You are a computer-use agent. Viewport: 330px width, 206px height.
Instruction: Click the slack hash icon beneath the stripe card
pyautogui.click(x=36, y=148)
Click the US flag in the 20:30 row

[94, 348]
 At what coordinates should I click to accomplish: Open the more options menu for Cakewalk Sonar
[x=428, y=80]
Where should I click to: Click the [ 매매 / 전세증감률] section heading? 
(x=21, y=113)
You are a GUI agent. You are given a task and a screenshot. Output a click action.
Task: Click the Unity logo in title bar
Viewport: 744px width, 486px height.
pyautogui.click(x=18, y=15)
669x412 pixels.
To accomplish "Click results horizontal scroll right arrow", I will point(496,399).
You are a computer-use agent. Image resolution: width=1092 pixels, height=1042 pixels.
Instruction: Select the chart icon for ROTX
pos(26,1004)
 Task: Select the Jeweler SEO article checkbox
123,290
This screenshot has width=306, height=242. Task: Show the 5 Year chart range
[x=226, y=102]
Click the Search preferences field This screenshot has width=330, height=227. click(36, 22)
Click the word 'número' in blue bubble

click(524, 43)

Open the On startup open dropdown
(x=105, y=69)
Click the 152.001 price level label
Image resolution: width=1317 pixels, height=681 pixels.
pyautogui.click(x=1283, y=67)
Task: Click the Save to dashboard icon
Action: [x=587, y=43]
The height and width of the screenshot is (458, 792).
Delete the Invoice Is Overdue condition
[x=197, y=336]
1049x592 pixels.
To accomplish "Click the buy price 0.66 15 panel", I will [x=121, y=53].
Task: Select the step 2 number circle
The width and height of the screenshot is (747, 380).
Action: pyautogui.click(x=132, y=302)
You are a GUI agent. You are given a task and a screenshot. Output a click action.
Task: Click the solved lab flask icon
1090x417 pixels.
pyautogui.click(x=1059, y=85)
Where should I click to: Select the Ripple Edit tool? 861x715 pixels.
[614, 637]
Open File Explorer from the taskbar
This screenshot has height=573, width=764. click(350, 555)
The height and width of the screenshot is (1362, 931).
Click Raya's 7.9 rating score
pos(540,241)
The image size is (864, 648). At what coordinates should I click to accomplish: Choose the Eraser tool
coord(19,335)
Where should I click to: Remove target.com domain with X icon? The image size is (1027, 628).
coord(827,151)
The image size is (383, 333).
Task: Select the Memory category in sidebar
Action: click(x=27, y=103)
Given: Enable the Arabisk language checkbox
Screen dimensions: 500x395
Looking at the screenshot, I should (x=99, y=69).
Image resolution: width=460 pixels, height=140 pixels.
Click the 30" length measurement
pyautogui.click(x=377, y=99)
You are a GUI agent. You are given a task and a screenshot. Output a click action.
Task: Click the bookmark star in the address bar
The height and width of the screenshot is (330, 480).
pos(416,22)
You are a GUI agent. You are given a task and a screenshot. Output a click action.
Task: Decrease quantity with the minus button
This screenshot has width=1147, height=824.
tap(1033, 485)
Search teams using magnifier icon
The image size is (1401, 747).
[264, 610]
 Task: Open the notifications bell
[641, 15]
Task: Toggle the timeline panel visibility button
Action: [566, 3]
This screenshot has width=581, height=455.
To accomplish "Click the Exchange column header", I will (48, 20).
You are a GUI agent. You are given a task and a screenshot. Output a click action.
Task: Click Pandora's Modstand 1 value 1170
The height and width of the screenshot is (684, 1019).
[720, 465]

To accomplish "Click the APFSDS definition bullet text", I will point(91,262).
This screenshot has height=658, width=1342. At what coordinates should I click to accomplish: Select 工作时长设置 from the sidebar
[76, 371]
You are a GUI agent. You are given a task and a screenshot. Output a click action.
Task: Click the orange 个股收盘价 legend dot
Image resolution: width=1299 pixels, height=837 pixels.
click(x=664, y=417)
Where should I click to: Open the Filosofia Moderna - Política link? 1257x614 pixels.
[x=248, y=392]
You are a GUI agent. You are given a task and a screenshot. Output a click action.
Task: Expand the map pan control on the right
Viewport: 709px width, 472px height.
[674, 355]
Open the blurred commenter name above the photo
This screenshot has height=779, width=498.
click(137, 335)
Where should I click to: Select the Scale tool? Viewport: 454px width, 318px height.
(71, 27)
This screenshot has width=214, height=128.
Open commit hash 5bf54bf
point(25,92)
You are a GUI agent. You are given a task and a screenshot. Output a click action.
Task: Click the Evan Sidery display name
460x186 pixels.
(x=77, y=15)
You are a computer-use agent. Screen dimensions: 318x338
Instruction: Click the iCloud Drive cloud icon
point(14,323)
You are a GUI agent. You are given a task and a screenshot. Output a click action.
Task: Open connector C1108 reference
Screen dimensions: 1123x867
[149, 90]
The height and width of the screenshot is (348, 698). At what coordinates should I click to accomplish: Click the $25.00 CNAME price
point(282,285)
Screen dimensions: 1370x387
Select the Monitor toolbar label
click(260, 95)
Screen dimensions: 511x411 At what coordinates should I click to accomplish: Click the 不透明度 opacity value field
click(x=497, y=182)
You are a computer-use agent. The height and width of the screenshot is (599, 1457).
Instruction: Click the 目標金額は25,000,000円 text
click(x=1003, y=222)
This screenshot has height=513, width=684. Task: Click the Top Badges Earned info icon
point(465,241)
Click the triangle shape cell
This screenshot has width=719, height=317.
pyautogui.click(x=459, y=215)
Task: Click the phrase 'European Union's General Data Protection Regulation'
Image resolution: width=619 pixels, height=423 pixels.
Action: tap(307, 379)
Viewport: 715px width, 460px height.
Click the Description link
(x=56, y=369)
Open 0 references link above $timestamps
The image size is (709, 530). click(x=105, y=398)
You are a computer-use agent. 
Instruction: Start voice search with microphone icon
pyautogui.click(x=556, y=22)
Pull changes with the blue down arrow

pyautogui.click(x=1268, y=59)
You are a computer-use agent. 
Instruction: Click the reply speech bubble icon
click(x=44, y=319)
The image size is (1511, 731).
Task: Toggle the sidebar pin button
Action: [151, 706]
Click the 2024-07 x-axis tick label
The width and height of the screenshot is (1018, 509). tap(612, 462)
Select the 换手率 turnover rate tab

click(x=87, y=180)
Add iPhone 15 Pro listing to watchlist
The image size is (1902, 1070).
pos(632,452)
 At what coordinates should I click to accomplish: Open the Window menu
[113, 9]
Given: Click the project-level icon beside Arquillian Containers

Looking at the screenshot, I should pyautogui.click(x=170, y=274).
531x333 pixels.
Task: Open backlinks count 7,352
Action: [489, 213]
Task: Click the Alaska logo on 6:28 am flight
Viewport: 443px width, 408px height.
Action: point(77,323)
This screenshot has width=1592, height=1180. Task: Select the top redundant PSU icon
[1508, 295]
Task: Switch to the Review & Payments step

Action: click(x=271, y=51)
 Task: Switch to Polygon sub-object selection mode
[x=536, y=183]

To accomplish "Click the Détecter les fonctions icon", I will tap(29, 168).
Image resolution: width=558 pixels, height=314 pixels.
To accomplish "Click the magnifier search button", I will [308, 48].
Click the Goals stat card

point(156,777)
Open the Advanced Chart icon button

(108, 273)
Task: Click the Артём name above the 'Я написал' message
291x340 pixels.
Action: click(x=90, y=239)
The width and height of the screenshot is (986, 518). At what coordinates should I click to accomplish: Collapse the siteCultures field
· · · ·
* **What you will do**: Could you reproduce all of the rows above verbatim, from the first to the last?

* **Worked answer**:
You are a computer-use agent. Viewport: 330px width, 206px height.
Instruction: Click the slack hash icon beneath the stripe card
pyautogui.click(x=36, y=148)
Click the US flag in the 20:30 row

[94, 348]
 At what coordinates should I click to accomplish: Open the more options menu for Cakewalk Sonar
[x=428, y=80]
Where should I click to: Click the [ 매매 / 전세증감률] section heading? 
(x=21, y=113)
You are a GUI agent. You are given a task and a screenshot. Output a click action.
Task: Click the Unity logo in title bar
Viewport: 744px width, 486px height.
pyautogui.click(x=18, y=15)
669x412 pixels.
To accomplish "Click results horizontal scroll right arrow", I will point(496,399).
You are a computer-use agent. Image resolution: width=1092 pixels, height=1042 pixels.
Instruction: Select the chart icon for ROTX
pos(26,1004)
 Task: Select the Jeweler SEO article checkbox
123,290
This screenshot has width=306, height=242. Task: Show the 5 Year chart range
[x=226, y=102]
Click the Search preferences field This screenshot has width=330, height=227. click(36, 22)
Click the word 'número' in blue bubble

click(524, 43)

Open the On startup open dropdown
(x=105, y=69)
Click the 152.001 price level label
Image resolution: width=1317 pixels, height=681 pixels.
pyautogui.click(x=1283, y=67)
Task: Click the Save to dashboard icon
Action: [x=587, y=43]
The height and width of the screenshot is (458, 792).
Delete the Invoice Is Overdue condition
[x=197, y=336]
1049x592 pixels.
To accomplish "Click the buy price 0.66 15 panel", I will [x=121, y=53].
Task: Select the step 2 number circle
The width and height of the screenshot is (747, 380).
Action: pyautogui.click(x=132, y=302)
You are a GUI agent. You are given a task and a screenshot. Output a click action.
Task: Click the solved lab flask icon
1090x417 pixels.
pyautogui.click(x=1059, y=85)
Where should I click to: Select the Ripple Edit tool? 861x715 pixels.
[614, 637]
Open File Explorer from the taskbar
This screenshot has height=573, width=764. click(350, 555)
The height and width of the screenshot is (1362, 931).
Click Raya's 7.9 rating score
pos(540,241)
The image size is (864, 648). At what coordinates should I click to accomplish: Choose the Eraser tool
coord(19,335)
Where should I click to: Remove target.com domain with X icon? The image size is (1027, 628).
coord(827,151)
The image size is (383, 333).
Task: Select the Memory category in sidebar
Action: click(x=27, y=103)
Given: Enable the Arabisk language checkbox
Screen dimensions: 500x395
Looking at the screenshot, I should (x=99, y=69).
Image resolution: width=460 pixels, height=140 pixels.
Click the 30" length measurement
pyautogui.click(x=377, y=99)
You are a GUI agent. You are given a task and a screenshot. Output a click action.
Task: Click the bookmark star in the address bar
The height and width of the screenshot is (330, 480).
pos(416,22)
You are a GUI agent. You are given a task and a screenshot. Output a click action.
Task: Decrease quantity with the minus button
This screenshot has width=1147, height=824.
tap(1033, 485)
Search teams using magnifier icon
The image size is (1401, 747).
[264, 610]
 Task: Open the notifications bell
[641, 15]
Task: Toggle the timeline panel visibility button
Action: [566, 3]
This screenshot has width=581, height=455.
To accomplish "Click the Exchange column header", I will (48, 20).
You are a GUI agent. You are given a task and a screenshot. Output a click action.
Task: Click Pandora's Modstand 1 value 1170
The height and width of the screenshot is (684, 1019).
[720, 465]

To accomplish "Click the APFSDS definition bullet text", I will point(91,262).
This screenshot has height=658, width=1342. At what coordinates should I click to accomplish: Select 工作时长设置 from the sidebar
[76, 371]
You are a GUI agent. You are given a task and a screenshot. Output a click action.
Task: Click the orange 个股收盘价 legend dot
Image resolution: width=1299 pixels, height=837 pixels.
click(x=664, y=417)
Where should I click to: Open the Filosofia Moderna - Política link? 1257x614 pixels.
[x=248, y=392]
You are a GUI agent. You are given a task and a screenshot. Output a click action.
Task: Expand the map pan control on the right
Viewport: 709px width, 472px height.
[674, 355]
Open the blurred commenter name above the photo
This screenshot has height=779, width=498.
click(137, 335)
Where should I click to: Select the Scale tool? Viewport: 454px width, 318px height.
(71, 27)
This screenshot has width=214, height=128.
Open commit hash 5bf54bf
point(25,92)
You are a GUI agent. You are given a task and a screenshot. Output a click action.
Task: Click the Evan Sidery display name
460x186 pixels.
(x=77, y=15)
You are a computer-use agent. Screen dimensions: 318x338
Instruction: Click the iCloud Drive cloud icon
point(14,323)
You are a GUI agent. You are given a task and a screenshot. Output a click action.
Task: Open connector C1108 reference
Screen dimensions: 1123x867
[149, 90]
The height and width of the screenshot is (348, 698). At what coordinates should I click to accomplish: Click the $25.00 CNAME price
point(282,285)
Screen dimensions: 1370x387
Select the Monitor toolbar label
click(260, 95)
Screen dimensions: 511x411 At what coordinates should I click to accomplish: Click the 不透明度 opacity value field
click(x=497, y=182)
You are a computer-use agent. The height and width of the screenshot is (599, 1457).
Instruction: Click the 目標金額は25,000,000円 text
click(x=1003, y=222)
This screenshot has height=513, width=684. Task: Click the Top Badges Earned info icon
point(465,241)
Click the triangle shape cell
This screenshot has width=719, height=317.
pyautogui.click(x=459, y=215)
Task: Click the phrase 'European Union's General Data Protection Regulation'
Image resolution: width=619 pixels, height=423 pixels.
Action: tap(307, 379)
Viewport: 715px width, 460px height.
Click the Description link
(x=56, y=369)
Open 0 references link above $timestamps
The image size is (709, 530). click(x=105, y=398)
You are a computer-use agent. 
Instruction: Start voice search with microphone icon
pyautogui.click(x=556, y=22)
Pull changes with the blue down arrow

pyautogui.click(x=1268, y=59)
You are a computer-use agent. 
Instruction: Click the reply speech bubble icon
click(x=44, y=319)
The image size is (1511, 731).
Task: Toggle the sidebar pin button
Action: [151, 706]
Click the 2024-07 x-axis tick label
The width and height of the screenshot is (1018, 509). tap(612, 462)
Select the 换手率 turnover rate tab

click(x=87, y=180)
Add iPhone 15 Pro listing to watchlist
The image size is (1902, 1070).
pos(632,452)
 At what coordinates should I click to accomplish: Open the Window menu
[113, 9]
Given: Click the project-level icon beside Arquillian Containers

Looking at the screenshot, I should pyautogui.click(x=170, y=274).
531x333 pixels.
Task: Open backlinks count 7,352
Action: [489, 213]
Task: Click the Alaska logo on 6:28 am flight
Viewport: 443px width, 408px height.
Action: point(77,323)
This screenshot has width=1592, height=1180. Task: Select the top redundant PSU icon
[1508, 295]
Task: Switch to the Review & Payments step

Action: click(x=271, y=51)
 Task: Switch to Polygon sub-object selection mode
[x=536, y=183]

To accomplish "Click the Détecter les fonctions icon", I will tap(29, 168).
Image resolution: width=558 pixels, height=314 pixels.
To accomplish "Click the magnifier search button", I will [308, 48].
Click the Goals stat card

point(156,777)
Open the Advanced Chart icon button

(108, 273)
Task: Click the Артём name above the 'Я написал' message
291x340 pixels.
Action: click(x=90, y=239)
The width and height of the screenshot is (986, 518). At what coordinates should I click to accomplish: Collapse the siteCultures field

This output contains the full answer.